◆ **CHALLENGE**:
In the text below on gaze prediction, answer each question:
1. What average mean AUROC did the image salience algorithm reach?
2. What range of maximum N-back did subjects reach, and what was the median?
3. What p-value did the linear mixed effects analysis report for the effect of N-back on GloVe?

◆ **TEXT**:
+++

The results of this permutation analysis suggest that during the free viewing intervals of the current task, image salience is a better predictor of gaze compared to semantic salience. The observation that the corresponding image and gaze analysis for GLoVe is lower than the midpoint of the null distribution suggests that subjects tend to look at incongruent, or unexpected semantic objects, implying subjects are actively looking at objects that are not relevant to the scene, although this effect was not significant.

Model summary

Fig 4 shows the overall AUROC for each model, averaged across observers and N-back levels. Overall, the image salience algorithm outperformed the semantic salience model, with a higher average mean AUROC (.731) and lower average standard deviation of AUROC (.079) across subjects. Fixation predictions from the GloVe model did not differ from chance, with a mean AUROC of .458, and had a higher standard deviation of AUROC (.118), demonstrating more variance overall across all subjects. A paired samples t-test shows that these groups are significantly different in both mean (t(29) = 40.662, p < .001) and standard deviation (t(29) = -16.726, p < .001). The results suggest that image salience models provide a better prediction of gaze guidance than the language-based semantic model for this task.

GBVS

Fig 5 shows the area under the ROC (AUROC) for GBVS as a function of N-back for each subject (faint grey) and as box plots for all subjects. A linear mixed effects model analysis showed a significant effect of N-back for GBVS (X2(1, N = 30) = 8.256, p < .01). This demonstrates that as subjects reach higher N-backs (or as cognitive load increases), gaze is guided more by low-level image salience features. This also suggests that the gaze of subjects who excel at this cognitive load task (those reaching higher N-backs, or those who have high cognitive load capacities), are guided more by low-level image salience features than those who have lower cognitive load capacities.

There were large individual differences in task performance, with subjects reaching a maximum N-back between 2 and 10, with a median of 5 [35]. We therefore used the trials on which each subject reached their individual highest N-back as their maximum load, and N-back = 0 as the lowest load for each subject. Fig 7A shows the image salience model AUROC for minimum and maximum load for each subject (faint grey) and as box plots for all subjects. There was a trend upwards for image salience from minimum to maximum individualized N-back across subjects, however this did not reach significance (t(29) = -1.975, p = .058). This is consistent with a trend in which gaze becomes more biased towards salient low-level image features as cognitive load increased in the present task.

Fig 7 — Grey lines represent individual traces. Black line represents mean values. Minimum N (minimum load) for all subjects was N = 0, maximum N (maximum load) was variable across subjects. Red lines show median, boxes show interquartile range and whiskers show 95% confidence intervals.

GloVe

Fig 6 shows the AUROC as a function of N-back for GloVe for each subject (faint grey) and as box plots for all subjects. A linear mixed effects analysis showed no effect of N-back for GloVe (X2(1, N = 30) = 1.487, p = .223). This suggests that the gaze of subjects who excel at this cognitive load is not biased towards image locations with higher or lower semantic similarity in the scene compared to those who have low cognitive load capacities.

Fig 7B shows the GloVe semantic model AUROC for minimum and maximum load for each subject (faint grey) and as box plots for all subjects. There was no significant difference between AUROC for the minimum and maximum N-back achieved across subjects (t(29) = -1.062, p = .297). This suggests that the semantic image-viewing strategy was unaffected by cognitive load in the present task.

+++

◆ **INFORMATION PROVIDED**:
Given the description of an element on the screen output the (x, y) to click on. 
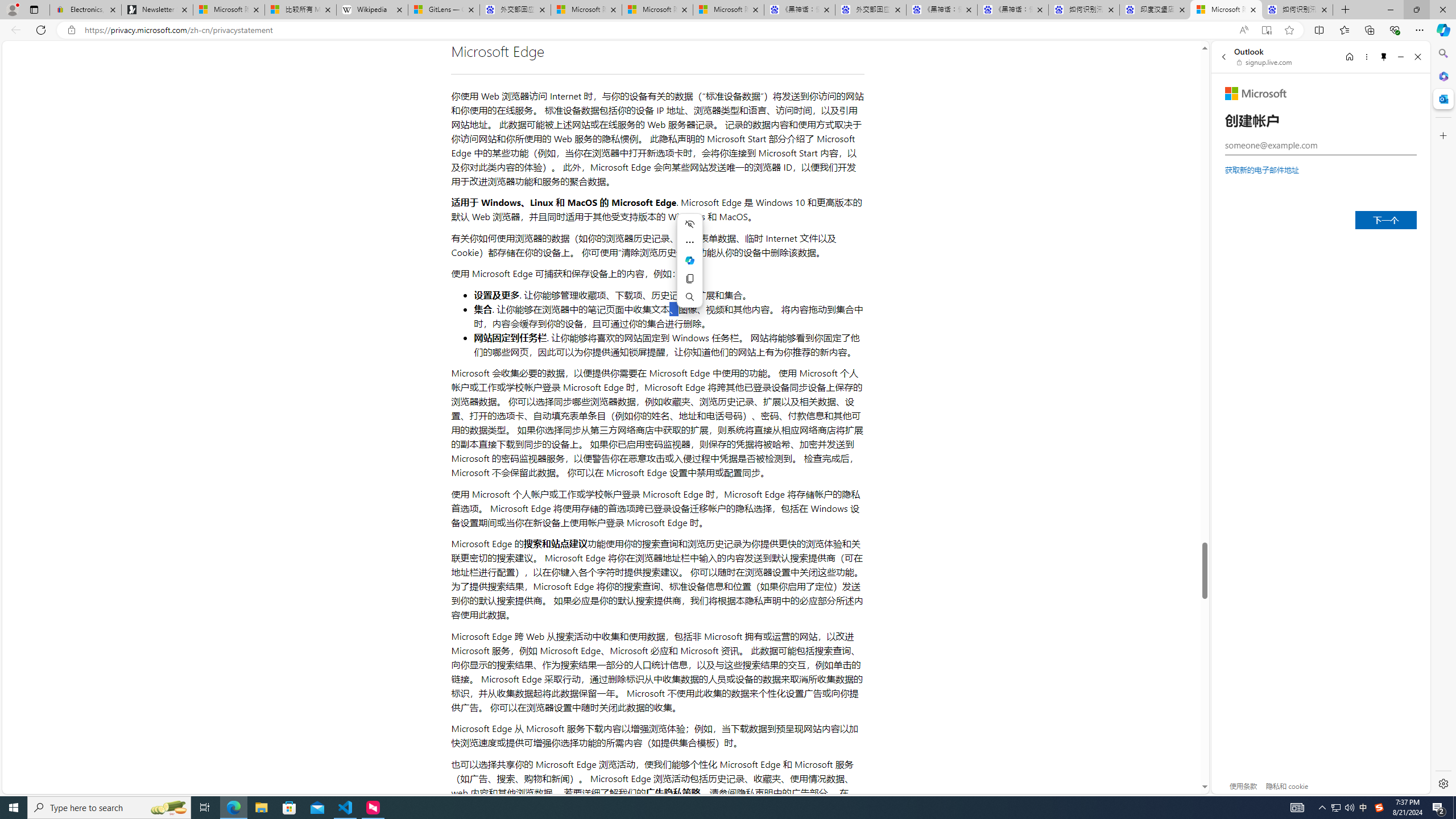
Hide menu (689, 223)
Mini menu on text selection (689, 260)
signup.live.com (1264, 61)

+++

◆ **COMPLETE RESPONSE**:
1. .731
2. Between 2 and 10, with a median of 5.
3. p = .223